== Exercise instructions ==
Please repeat each line below exactly, with no images in the copy.
┌─ Given entries
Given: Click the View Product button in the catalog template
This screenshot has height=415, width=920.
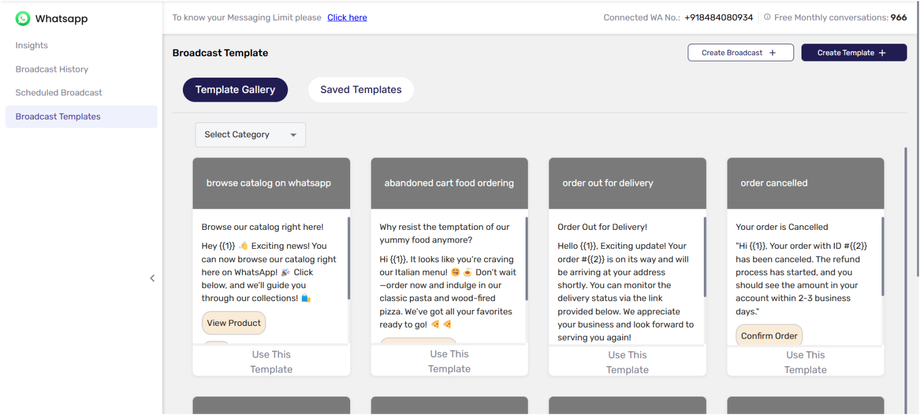Looking at the screenshot, I should (233, 323).
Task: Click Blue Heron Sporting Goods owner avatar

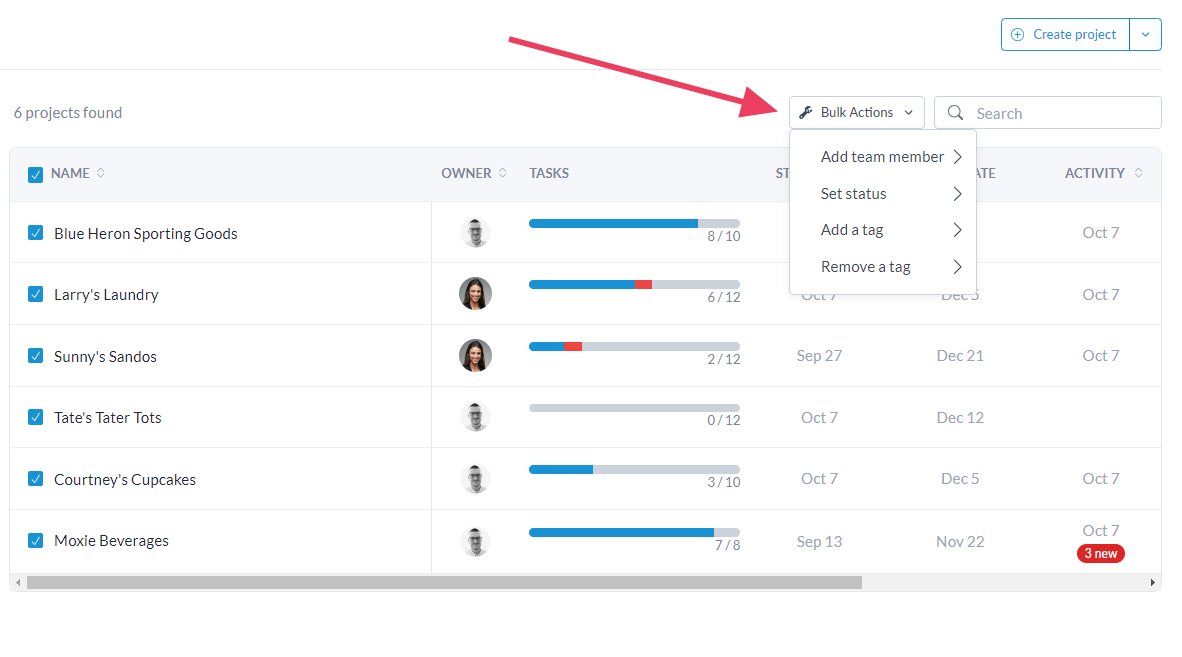Action: pos(475,233)
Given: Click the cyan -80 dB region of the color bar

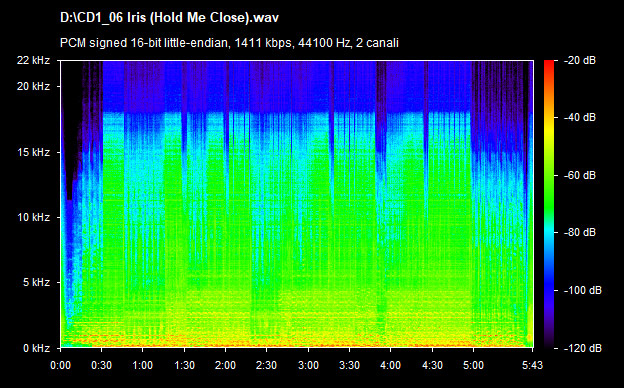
└─
== Response ==
Given: Click the View Product button in the catalog template
This screenshot has height=415, width=920.
Looking at the screenshot, I should (233, 323).
Task: Click Blue Heron Sporting Goods owner avatar

Action: pos(475,233)
Given: Click the cyan -80 dB region of the color bar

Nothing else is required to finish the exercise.